= TASK BRIEF =
Please repeat exactly the lines from the one containing "Given: Tap the Date Tue 22 Sep card" through the last line of the records, both included, and nothing else, leaving out any pictures.

(Collected data)
━━━━━━━━━━
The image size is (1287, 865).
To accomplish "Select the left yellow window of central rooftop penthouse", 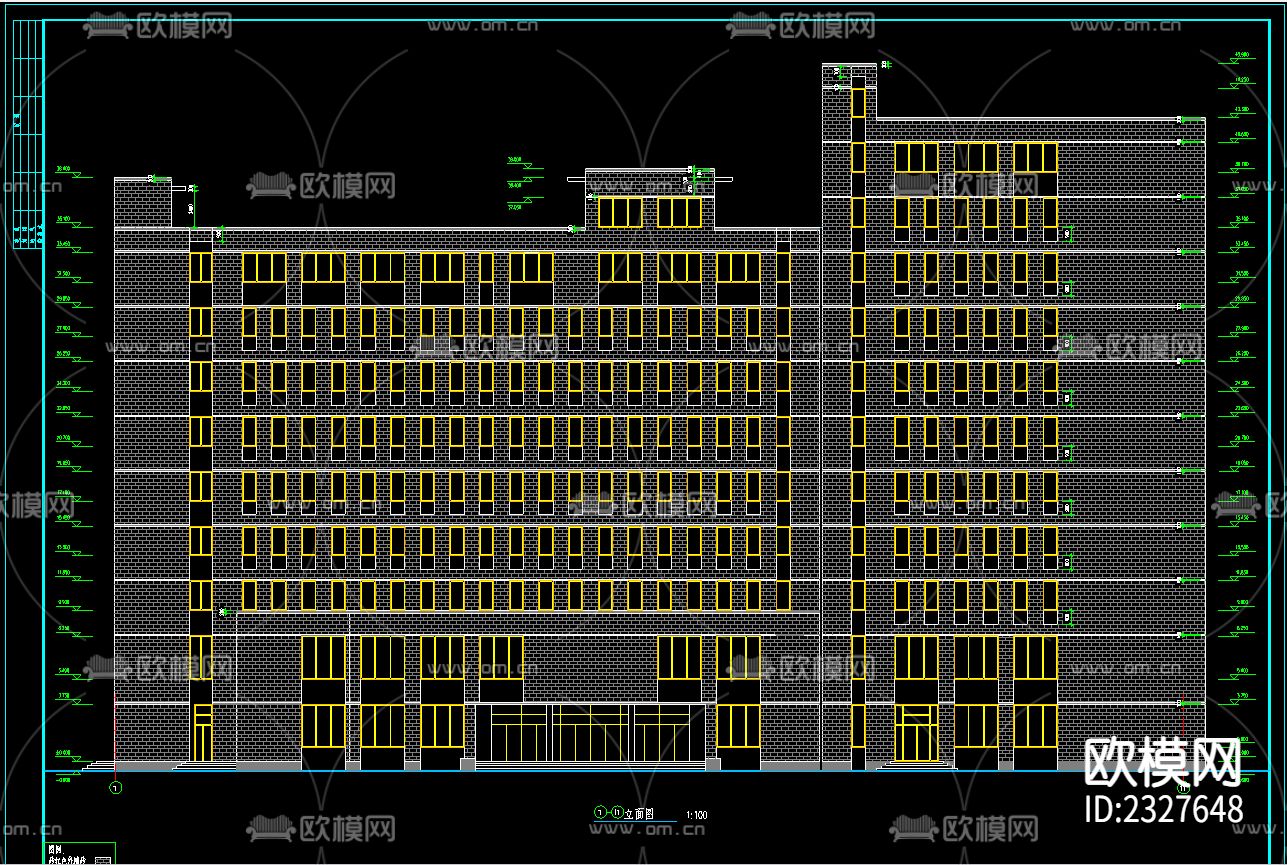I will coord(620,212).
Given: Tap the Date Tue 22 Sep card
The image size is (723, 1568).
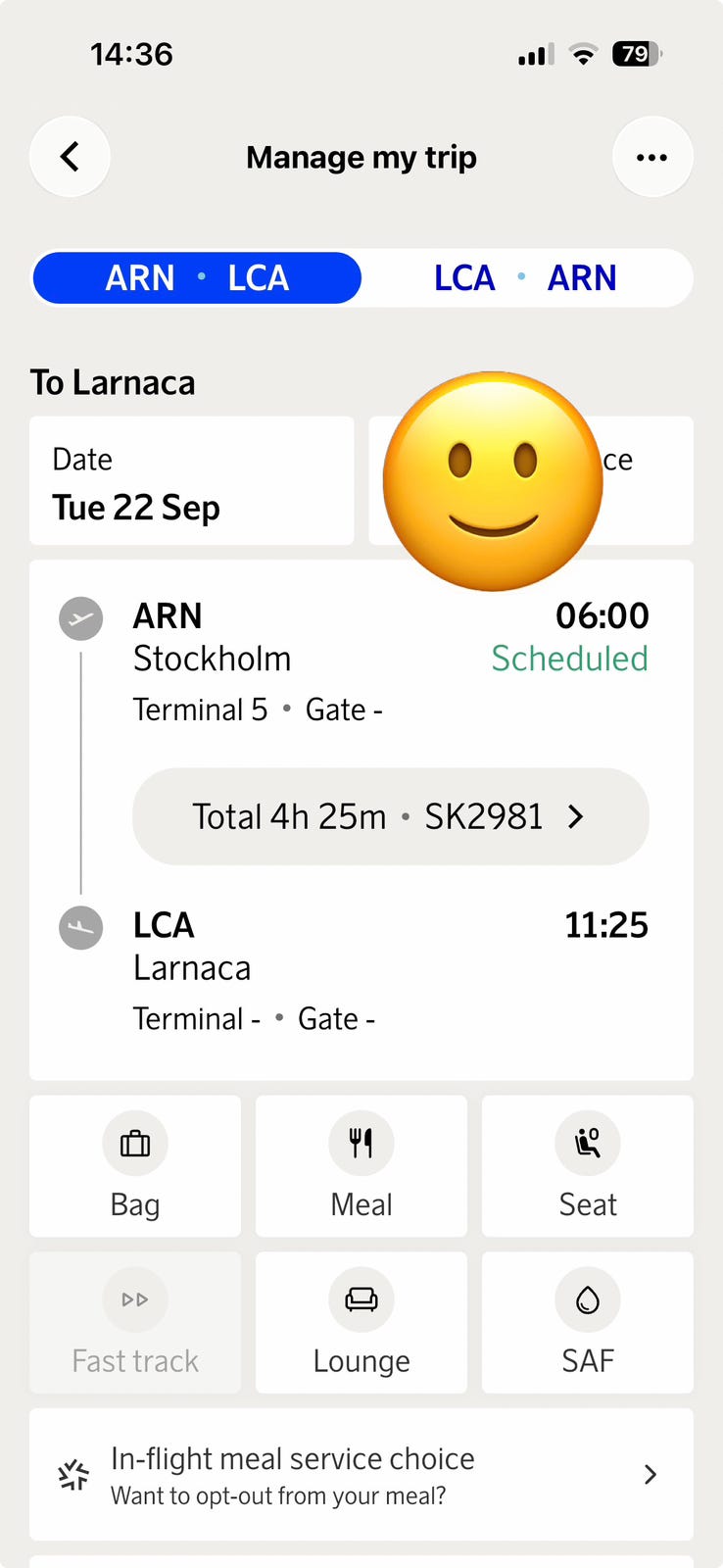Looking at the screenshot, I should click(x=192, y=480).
━━━━━━━━━━
= RESULT OF THE EXERCISE =
Given: Tap the Date Tue 22 Sep card
The image size is (723, 1568).
Looking at the screenshot, I should click(x=192, y=480).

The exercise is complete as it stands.